Renewable Energy Is Much Faster To Install & More Scalable Than Nuclear Power RSS Feed

Renewable Energy Is Much Faster To Install & More Scalable Than Nuclear Power

Myth: We need to build more nuclear power if we want to cut electricity emissions quickly and turn off coal and natural gas power plants.

Short answer: Renewables can grow fast because they can be installed practically everywhere rapidly and simultaneously. Renewable capacity in the magnitude of 1 TW can in principle be added every year. Germany installed 3 GW of PV in one single month in December 2011. Germany has roughly 1% of the world’s population. So, if the entire world installs only 20% the amount of PV that Germany did 5 years ago, it would be at 720 GW per year. At a single utility-scale-PV plant, 120 MWp per month was installed. If only 10% of all cities worldwide installed utility-scale-solar at this scale at the same time, it would lead to approximately the same number just for utility-scale-solar (the world has 4,412 cities with a population of at least 150,000). In fact, if the world only installs one PV module per person per year, this already leads to 1,850 GW per year. Nuclear power plants, meanwhile, take several years to build — and are much more expensive.

One major advantage renewable energy has over nuclear power (and fossil fuels) is that it can typically be installed much faster. Nuclear power plants can require 5–15 years to complete and some have taken 20 or more. (Constructing a new coal power plant can takes 4 years or more. Building a new gas-powered plant generally takes several years as well.)

Installing a solar power farm can be completed in a number of months, depending upon the size and complexity of the project. Obviously, the much larger ones will require more time, but even they often can be finished in a year or less.

The same is true of wind farms. A 10 MW wind farm can be built in about 2 months and a 50 MW in approximately 6 months.

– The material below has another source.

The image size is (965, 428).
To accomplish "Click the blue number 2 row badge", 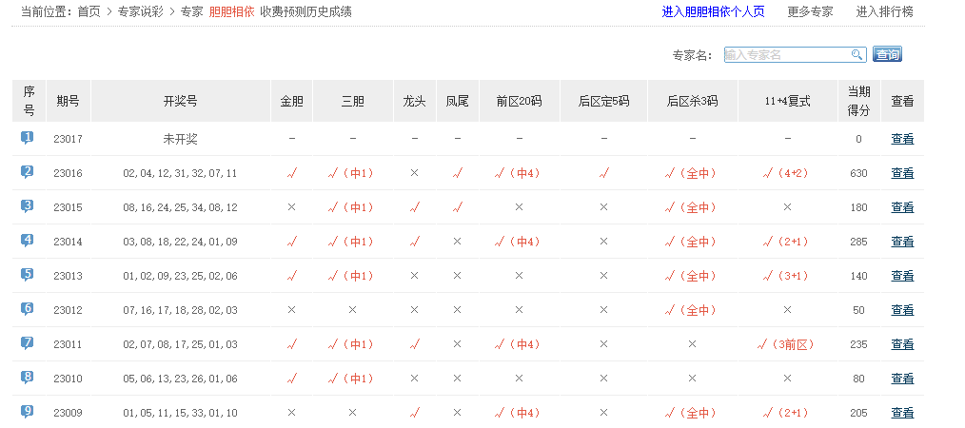I will pyautogui.click(x=28, y=172).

The speed at which renewables can be built and made operational is impressive. In the year 2017 alone, China installed about 52 GW of solar power. When it comes to wind power, China may install about 403 GW over the next 10 years. As with a large number of any type of construction project, the limiting factor in speed is generally one of financing, will, and labor, and that is certainly no less true with highly distributed wind and solar power projects.

The cost of renewables will likely continue to decrease with greater adoption and acceptance, especially as fossil fuel usage declines. Greater demand and adoption can spur further innovation to make renewables even more efficient, which enhances their effectiveness and the speed at which you can get large amounts of power onto the grid. With renewables, it is possible to have a virtuous cycle which drives increasing affordability and performance, whereas with fossil fuels we have a vicious cycle of climate change emissions, air pollution that harms and kills humans, rising seas, more severe weather, massive coral die-offs, and the contamination of air, soil, water, and food. Nuclear power costs, meanwhile, have risen in recent decades and are priced out of any free market or semi-free market.

Another advantage is that installing solar and wind power is not nearly as dangerous as building a nuclear or coal power plant. In India, an accident at a construction site for a new coal plant killed 32 people and injured many others. A similar accident in China killed 74. Installing solar power and wind power farms almost never results in fatalities.

Renewable energy is more scalable and a better fit to address global warming than nuclear because it costs much less, takes less time to install, and doesn’t carry the burden of potentially causing catastrophic damage — which also comes with sophisticated safety guards that take much time to implement, monitor, and keep up to date.

Electricity produced from sunlight and wind are scalable because these sources are abundantly available and will never run out. In order to combat climate change, we all need clean, renewable energy that can be quickly built and put into operation, but that will also never run out of the primary fuel source.